Chez Zenly, le choc a laissé place à la colère, à la déception et à l'incompréhension. « Cette décision purement économique gâche plus de 10 ans de travail alors qu'on a une super app qui regroupe une communauté très engagée, une technologie unique et brevetée, et qu'on était en pleine croissance », regrette un salarié dépité.

Créé en 2011, Zenly se présente comme le réseau social de la géolocalisation entre amis, ou « cartographie sociale », qui comporte également une messagerie interne. Il suffit de secouer son smartphone avec la main pour envoyer à ses contacts sa localisation exacte. Pratique pour se retrouver dans un lieu vaste ou bondé comme au lycée, dans un bar ou un événement comme un festival. L'app permet aussi d'organiser des rencontres inopinées selon la localisation de ses proches, ou tout simplement de suivre l'activité de ses amis en temps réel, ce qui est très apprécié par la jeune génération. La nouvelle version, lancée avec succès au printemps dernier, permet enfin de créer son « empreinte », c'est-à-dire une carte d'identité numérique selon ses lieux de prédilection, et de la partager.
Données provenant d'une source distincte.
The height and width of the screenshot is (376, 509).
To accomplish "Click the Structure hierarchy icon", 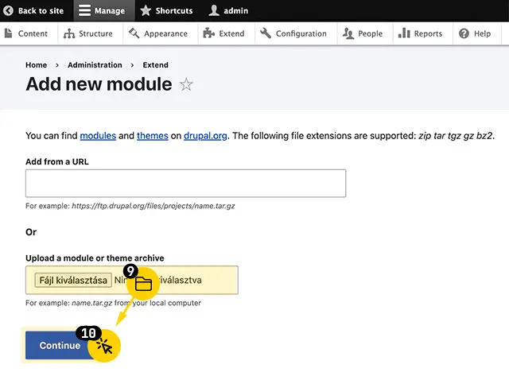I will pos(69,33).
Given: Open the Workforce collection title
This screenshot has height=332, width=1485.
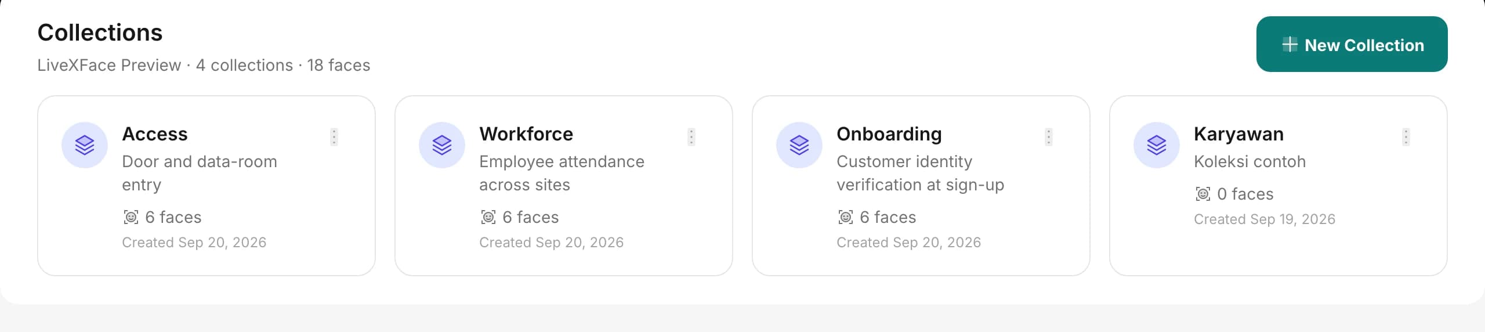Looking at the screenshot, I should pos(526,134).
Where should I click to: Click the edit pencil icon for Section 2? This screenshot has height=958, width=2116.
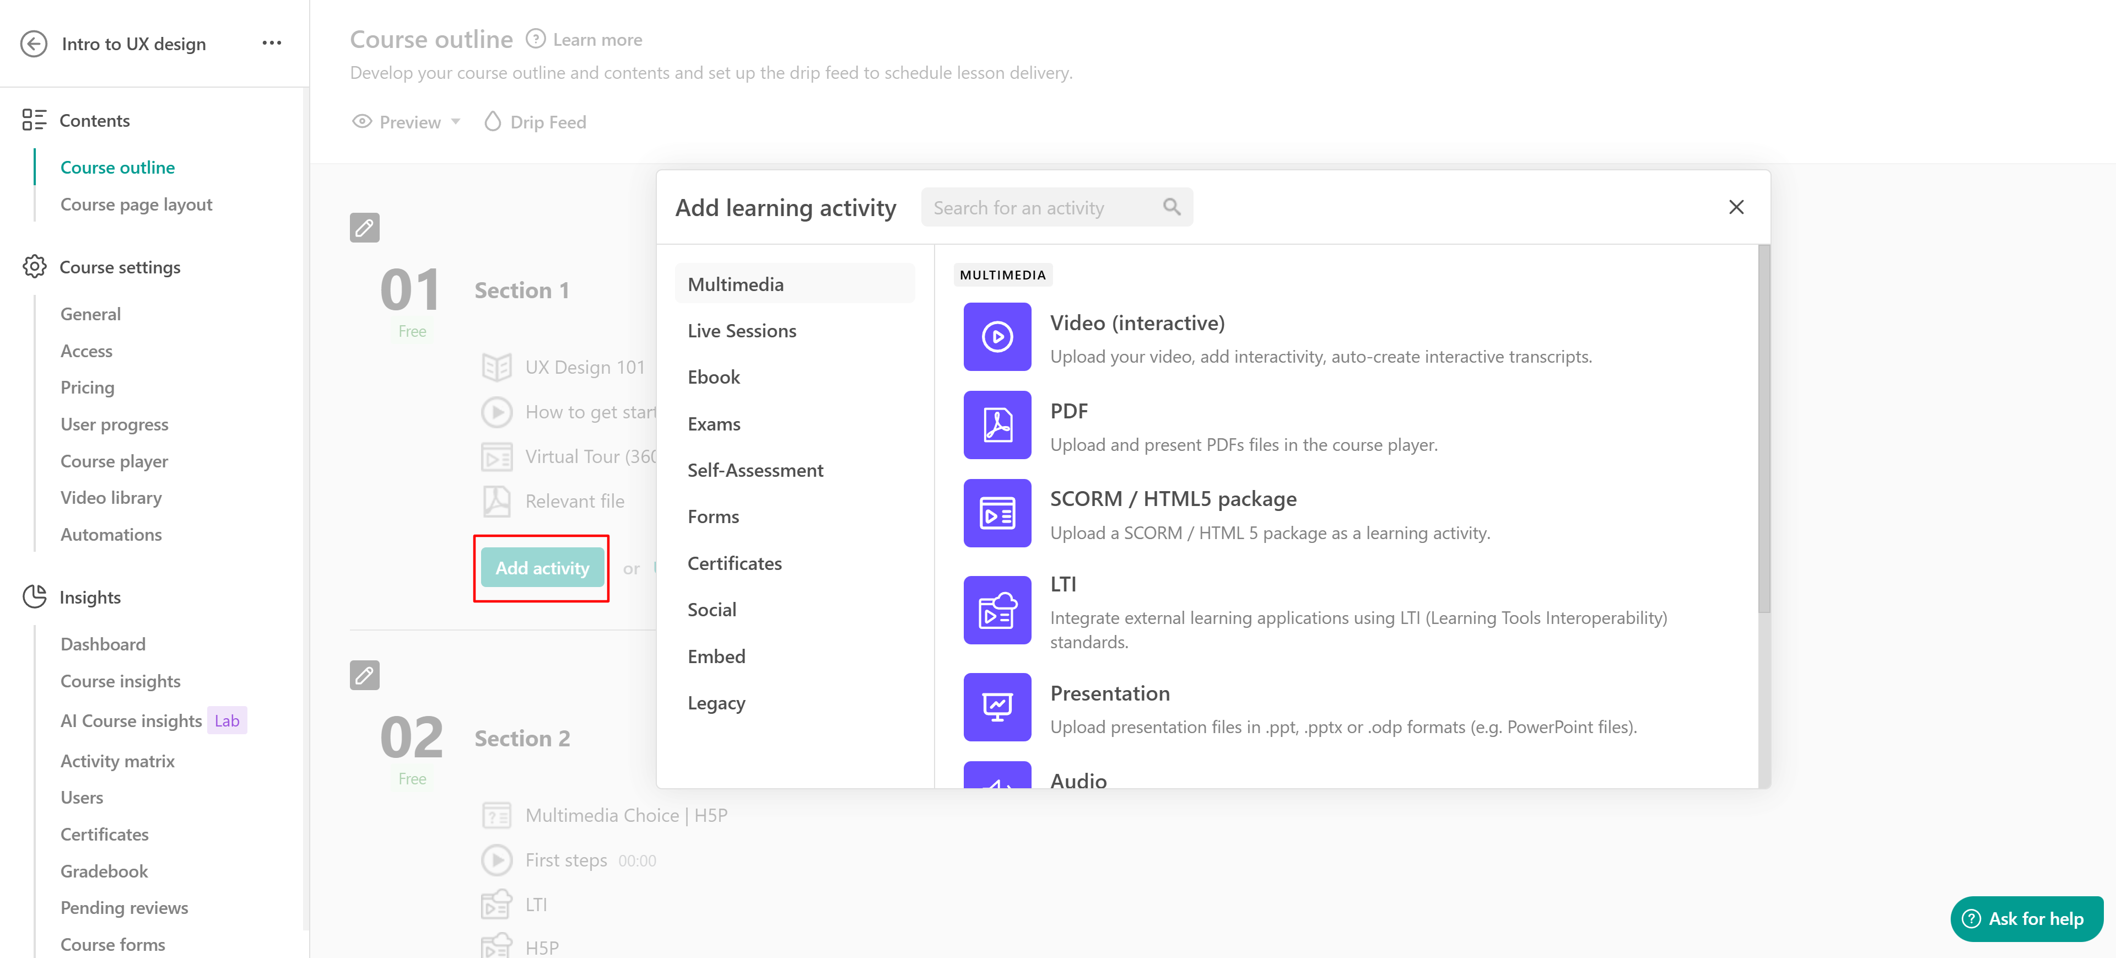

Dans l'univers bouché des réseaux sociaux, le succès de niche de Zenly chez les jeunes dès son lancement fin 2015 est une rareté. Le concept, qui place la localisation au cœur de l'interaction sociale, est alors nouveau et prometteur. C'est pourquoi Evan Spiegel, le fondateur de Snap, repère vite la startup française et la rachète pour environ 300 millions de dollars en 2017, un montant énorme pour une pépite certes pleine de potentiel mais alors très peu connue.
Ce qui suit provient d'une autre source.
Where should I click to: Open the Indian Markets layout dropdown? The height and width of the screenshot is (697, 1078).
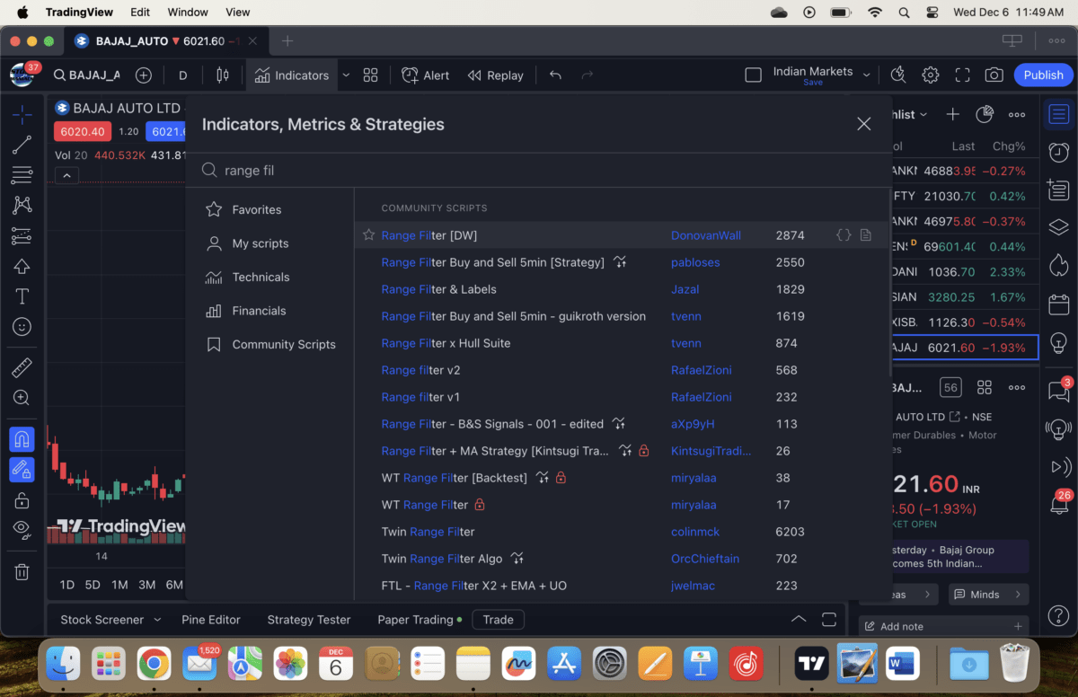pos(866,75)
Cinq ans plus tard, Zenly est passé de 4 millions d'utilisateurs actifs par mois -les chiffres communiqués à l'époque- à 40 millions aujourd'hui, dont 15 millions se connectent tous les jours. Indépendante de Snapchat, qui est très présent aux Etats-Unis et en Europe, Zenly cartonne surtout en Russie et en Asie du Sud-Est. En mars dernier, la pépite tricolore pointait dans le top 10 des applications sociales les plus téléchargées, devant Twitter ou Discord.
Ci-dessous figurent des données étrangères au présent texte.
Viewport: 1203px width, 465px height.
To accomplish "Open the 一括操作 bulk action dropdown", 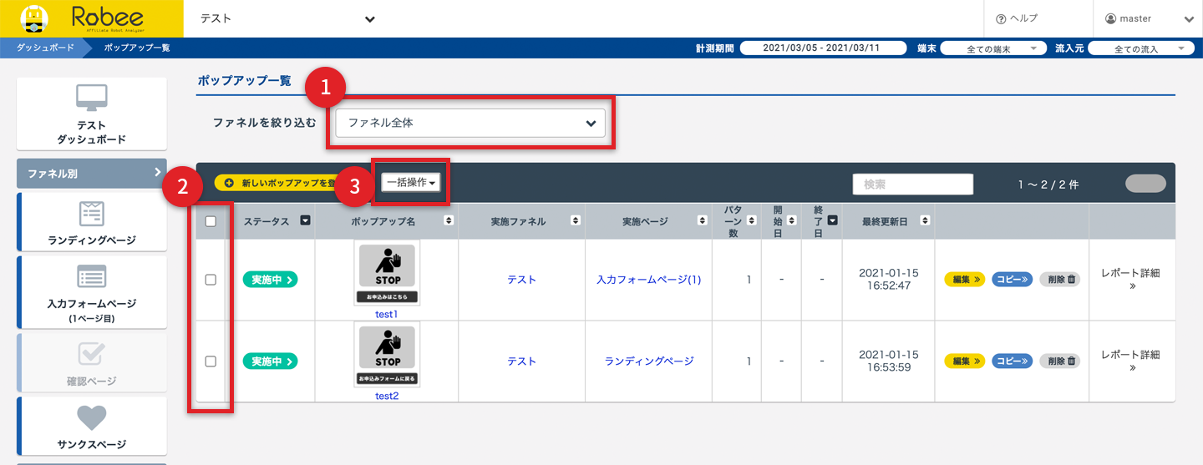I will click(412, 182).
D'où le sentiment de gâchis des employés. D'après nos informations, après le départ du dernier cofondateur, Antoine Martin, en mars dernier, Zenly a demandé à sa maison-mère de retrouver son indépendance. Des investisseurs internationaux auraient même été trouvés et auraient été prêts à débourser plusieurs centaines de millions de dollars pour sortir Zenly du giron de Snap et développer l'application. Mais Snap a refusé, par crainte de la concurrence. Interrogée sur ce sujet, l'entreprise américaine n'a pas répondu à nos sollicitations.

Ce mercredi encore, lorsqu'un salarié a demandé à Jeremy Voos pourquoi Snap ne revend pas Zenly plutôt que de fermer l'entreprise, celui-ci a répondu, d'après plusieurs salariés présents consultés par La Tribune, que Snap ne voulait pas que Zenly, qui s'adresse à la même cible que Snapchat -les jeunes- lui fasse de l'ombre. Snap préfère donc s'asseoir sur un pactole de potentiellement plusieurs centaines de millions de dollars, plutôt que laisser Zenly poursuivre seul son chemin.

L'absence de monétisation, la faiblesse de Zenly chez Snap

Alors que le rachat par Snap paraissait en 2017 une énorme opportunité de développement pour Zenly, être un satellite d'un grand groupe est devenu un piège pour la startup française. « Cette décision n'a pas de sens stratégiquement, c'est purement financier. C'est juste la direction financière dans son bureau qui doit trouver des coupes budgétaires, regarder les comptes et supprimer toutes les lignes rouges », déplore un employé, qui estime que Zenly coûtait à Snap « entre 40 et 60 millions d'euros par an ».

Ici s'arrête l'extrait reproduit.